**SUPPLIED PASSAGE:**
Does God still heal the sick?

July 6th, 2015

Yesterday I got an email alert about a comment left on a post that I have to confess I don’t even remember writing. I mean, my name is on it, and after rereading it I have some vague memory of writing something like that, but if that’s not a sign that I’ve been doing this too long, I don’t know what it.

Then again, maybe I don’t remember writing the post because it was about a topic I never write about because, well, it’s not something I’m particularly comfortable talking about: divine healing.

The original post (some of which I’ve repurposed for this post) was a response to this billboard that went up in New Zealand a few years ago.

That billboard still makes me squirm.

I mean, I love Jesus, I believe in God, and if God exists I kind of have to believe that God has least has the ability to heal disease, right? But come on. It’s cancer. Besides, even if God does sometimes heal people from cancer, what about all the other people that die from cancer? Why didn’t God heal them? And if God heals some people from cancer, why doesn’t God ever restore the limbs of people whose arms or legs have been amputated?

Obviously, it doesn’t take rigorous academic training to see the theological quagmire that is divine healing. (Though, it is important to point out that the reality of divine healing, periodic reality of divine healing, or total lack thereof, has no bearing on whether or not God exists.)

For someone like me who prides himself on having a rational faith — or at least as rational a faith as one can have — even talking about divine healing is something I avoid like the plague.

Pun kinda intended.

Personally, I don’t know what makes me more uncomfortable when it comes to divine healing: the theodicy issues it creates or the science that seems to say pretty definitively that divine healing just isn’t possible.

However….

I’m also not ready to completely dismiss God’s ability to miraculously heal the sick.

After all, healing people both spiritually and physically was at the heart of Jesus’ mission.

So, I’m sincerely torn on this issue.

I’ve never been miraculously healed myself or seen anyone miraculously healed with my own eyes, but I’ve heard countless stories — often times from very reputable people — that attest to God’s continued ability to heal the sick. And if God does exist and loves us like we think God does, then surely healing people, at least from time to time, would be something that God would want to do.

**PROBLEMS AND TASKS:**
A. Return everything in the post on divine healing from "After all, healing" down to "want to do.".
B. In the post on divine healing, in what country did the billboard go up?
C. Please write what comes next in the post on divine healing, continuing from its final sentence.

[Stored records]
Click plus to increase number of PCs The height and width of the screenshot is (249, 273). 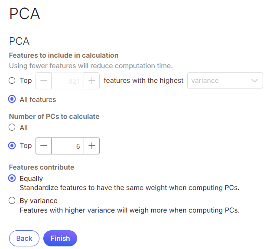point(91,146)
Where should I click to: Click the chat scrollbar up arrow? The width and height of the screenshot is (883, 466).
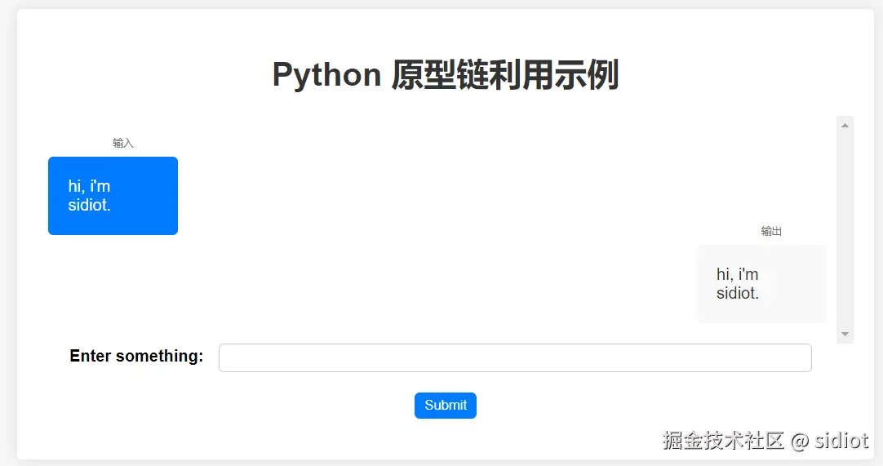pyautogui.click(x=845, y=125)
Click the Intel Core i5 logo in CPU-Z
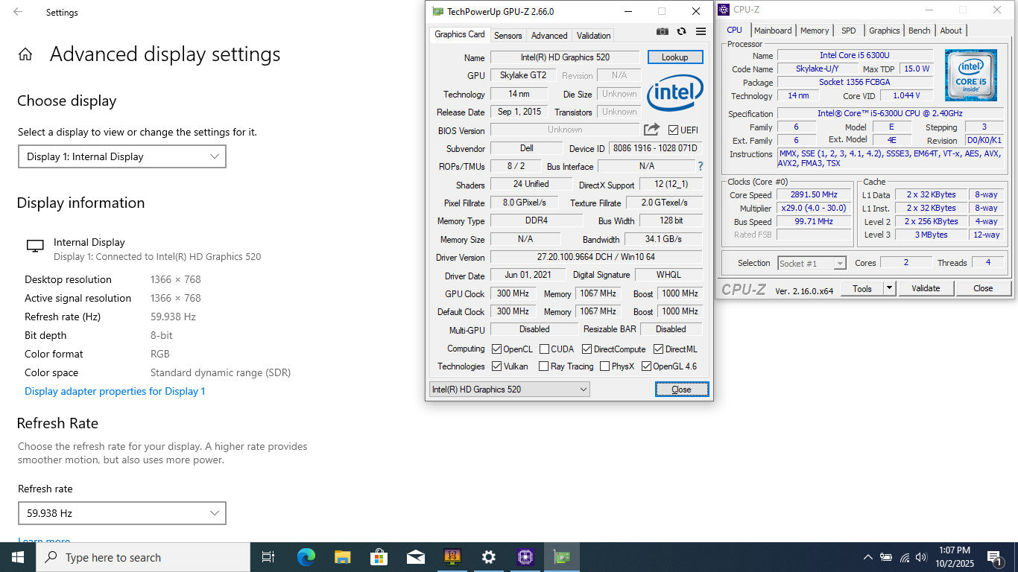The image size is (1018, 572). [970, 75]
==
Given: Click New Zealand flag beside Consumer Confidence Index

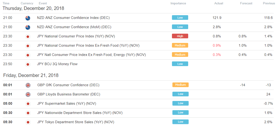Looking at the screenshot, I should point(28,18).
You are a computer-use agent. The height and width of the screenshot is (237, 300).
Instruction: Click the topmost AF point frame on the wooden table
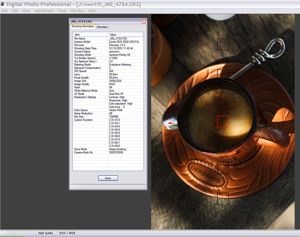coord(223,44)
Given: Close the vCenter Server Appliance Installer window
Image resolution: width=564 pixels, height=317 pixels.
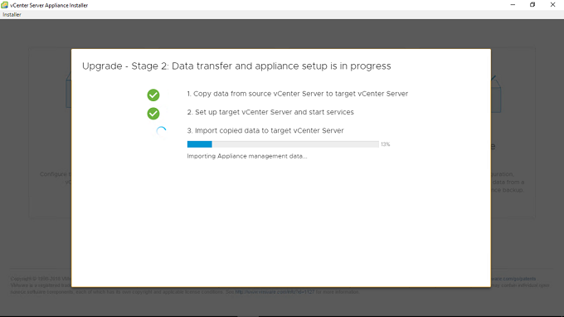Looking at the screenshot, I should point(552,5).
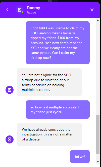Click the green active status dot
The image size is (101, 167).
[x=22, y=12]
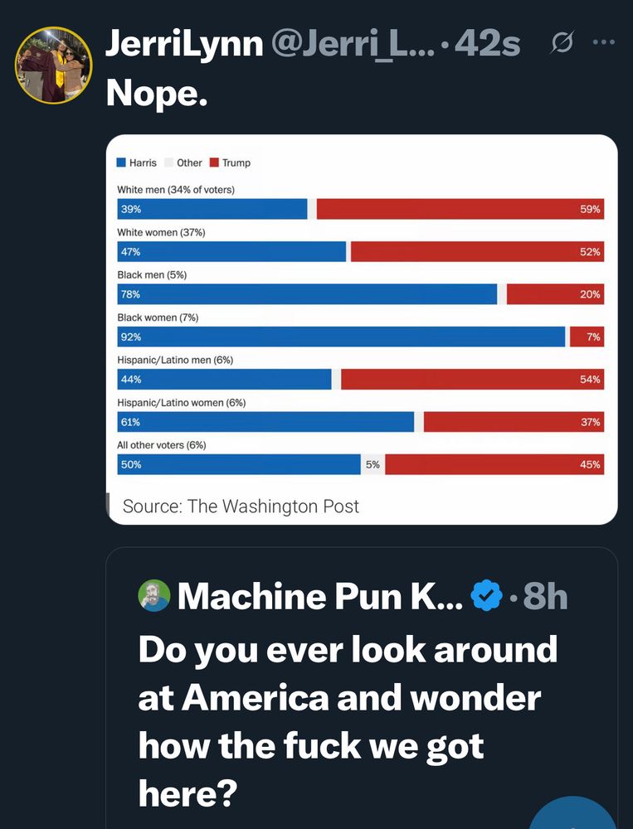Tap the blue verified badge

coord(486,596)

**ANSWER SET:**
A.
After all, healing people both spiritually and physically was at the heart of Jesus’ mission.

So, I’m sincerely torn on this issue.

I’ve never been miraculously healed myself or seen anyone miraculously healed with my own eyes, but I’ve heard countless stories — often times from very reputable people — that attest to God’s continued ability to heal the sick. And if God does exist and loves us like we think God does, then surely healing people, at least from time to time, would be something that God would want to do.

B. New Zealand.

C.
But then there’s that part of my brain that says “God doesn’t work that way anymore.” There has to be a rational (whatever that means), scientific/medical explanation for why their stage 4 cancer suddenly went into remission, right?

And maybe there is.

I’m sure there is.

I’m well aware of the fact that people of faith have the tendency to insert God into the vaccum of our inability to explain things we don’t understand and I have no doubt that this is often the case with events we deem to be proof of divine healing. Besides, there are plenty of times when after the pronouncement of divine healing have been made, we (or more accurately, doctors) learn later that there was a less than divine explanation for the healing that occur.

But as people of faith who profess allegiance to a Jesus who made divine healing a central part of his ministry, what do we do with claims like the one on that bilboard?

Do we play the “God doesn’t work that way anymore” card? And if so, why doesn’t God work that way anymore? Has God chosen for some mysterious reason to withhold God’s ability to heal? And if so, why would God do that? And what kind of God would that be who could heal miraculously and has healed miraculously, but doesn’t anymore?

Or were the miraculous healings in the gospels just made up by the gospel writers? Maybe Jesus’ miracles mere metaphors for some spiritual truth? Perhaps, but wouldn’t people who had known the blind, demon possessed, or dead people before the miracles happened called out the gospel writers for making the story up?

Or do we face a situation like Santa Claus did in the movie "Elf"? Maybe Jesus’s divine healing powers, like Santa’s sleigh in Central Park, can’t get off the ground because enough people don’t still believe in him? Honestly, that sounds far more absurd to me than the idea of a pastor healing someone through the laying on of hands.

So, what then do we with our great 21st century, scientifically grounded intellect do with claims of divine healing? It doesn’t seem to me that as people of faith we can simply dismiss them out of hand for to do so we would also have to dismiss the greatest medical miracle of all time: resurrection from the dead.

And without the resurrection, we’re left without a gospel.

So, I’m torn.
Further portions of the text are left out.